Grupo Fictor e CEO sob escrutínio em megaoperação contra fraudes bancárias
A Polícia Federal deflagrou nesta quarta-feira (25) a Operação Fallax, uma ação de grande escala voltada a desarticular uma sofisticada organização criminosa. O grupo é especializado em crimes contra a Caixa Econômica Federal, mas também atuava em estelionato, lavagem de dinheiro e fraudes bancárias, totalizando um prejuízo superior a R$ 500 milhões.
Entre os alvos da operação está Rafael Góis, CEO e fundador do Grupo Fictor. O executivo teve sua residência alvo de busca e apreensão, e seu celular foi apreendido pela PF. A investigação, que se iniciou em 2024, aponta para um esquema estruturado para a prática de fraudes bancárias e lavagem de capitais.
Em resposta às ações, o Grupo Fictor emitiu uma nota afirmando que, tão logo a defesa de Rafael Góis tenha acesso ao conteúdo da investigação, serão prestados os devidos esclarecimentos às autoridades. O objetivo é elucidar os fatos e colaborar com a justiça. Conforme informação divulgada pela Polícia Federal, a organização criminosa utilizava funcionários de instituições financeiras e empresas de fachada para movimentar recursos ilícitos, com indícios de ligação com o Comando Vermelho.
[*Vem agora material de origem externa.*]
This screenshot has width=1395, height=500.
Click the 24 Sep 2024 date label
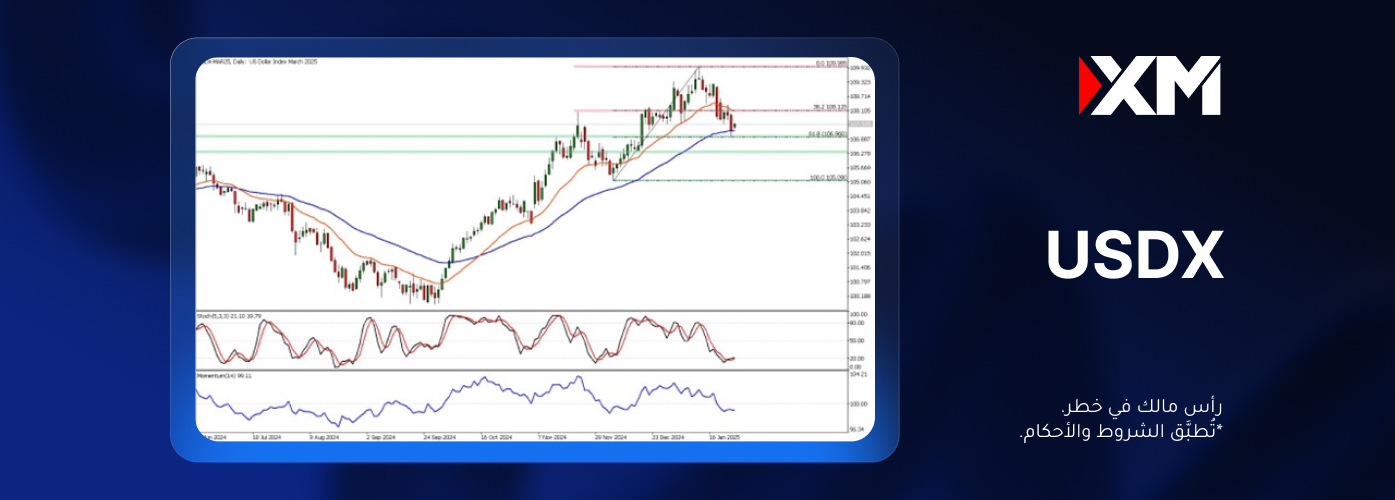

Esquema complexo e empresas de fachada na mira da PF
A investigação detalha que a organização criminosa operava através da criação em larga escala de pessoas jurídicas fictícias. Essas empresas possuíam características pré-definidas, como capital social simulado e objeto social genérico, visando a obtenção fraudulenta de crédito junto a diversas instituições financeiras.
A dinâmica criminosa incluía a cooptação de indivíduos para cessão de dados pessoais, constituição de empresas com aparência de regularidade, elaboração de documentação contábil fraudulenta e manipulação de faturamento para simular capacidade financeira. O uso de certificados digitais para operacionalização remota e a participação de gerentes bancários, que forneciam informações privilegiadas, também faziam parte do modus operandi.
O modelo operacional previa a utilização temporária dessas empresas, por um período de 1 a 1,5 ano. Após o cumprimento inicial das obrigações, ocorria a inadimplência deliberada, dificultando a recuperação dos valores pelas instituições financeiras. O prejuízo estimado atinge diversos bancos, incluindo Caixa Econômica Federal, Banco do Brasil, Bradesco, Santander e Safra.
Grupo Fictor: papel estruturante e financeiro na organização
De acordo com a Polícia Federal, os responsáveis pelo Grupo Fictor tiveram um papel relevante e estruturante no funcionamento da organização criminosa. Eles atuavam como um núcleo de sustentação financeira e operacional, injetando recursos para simular movimentações financeiras entre as empresas ligadas ao esquema.
Técnicas como o pagamento cruzado de boletos eram utilizadas para criar artificialmente uma aparência de liquidez e saúde financeira. Além do aporte financeiro, o grupo também era responsável pela criação e gestão de empresas de fachada, viabilizando a geração artificial de faturamento e a construção de um histórico bancário fictício para a obtenção de crédito.
Ações da PF e consequências para os investigados
A Operação Fallax cumpre 43 mandados de busca e apreensão e 21 mandados de prisão preventiva em São Paulo, Rio de Janeiro e Bahia. Foi determinado o bloqueio e sequestro de bens, imóveis, veículos e ativos financeiros até o limite de R$ 47 milhões, visando descapitalizar a organização criminosa.
Os investigados podem responder por crimes como organização criminosa, estelionato qualificado, lavagem de dinheiro, gestão fraudulenta, corrupção ativa e passiva, e crimes contra o sistema financeiro nacional. As penas somadas podem ultrapassar 50 anos de reclusão. O ex-sócio do Grupo Fictor, Luiz Rubini, também é alvo de buscas.
Histórico recente do Grupo Fictor
O Grupo Fictor, fundado em 2007 como uma empresa de soluções tecnológicas, atua em diversos setores, incluindo indústria alimentícia, serviços financeiros e infraestrutura. Recentemente, a empresa esteve envolvida em negociações para a aquisição do Banco Master, acordo que foi desfeito após a liquidação da instituição pelo Banco Central.
Em fevereiro deste ano, o Grupo Fictor protocolou um pedido de recuperação judicial para as empresas Fictor Holding e Fictor Invest, com um total de dívidas estimado em R$ 4 bilhões. O pedido inclui a solicitação de suspensão e bloqueio de cobranças por 180 dias.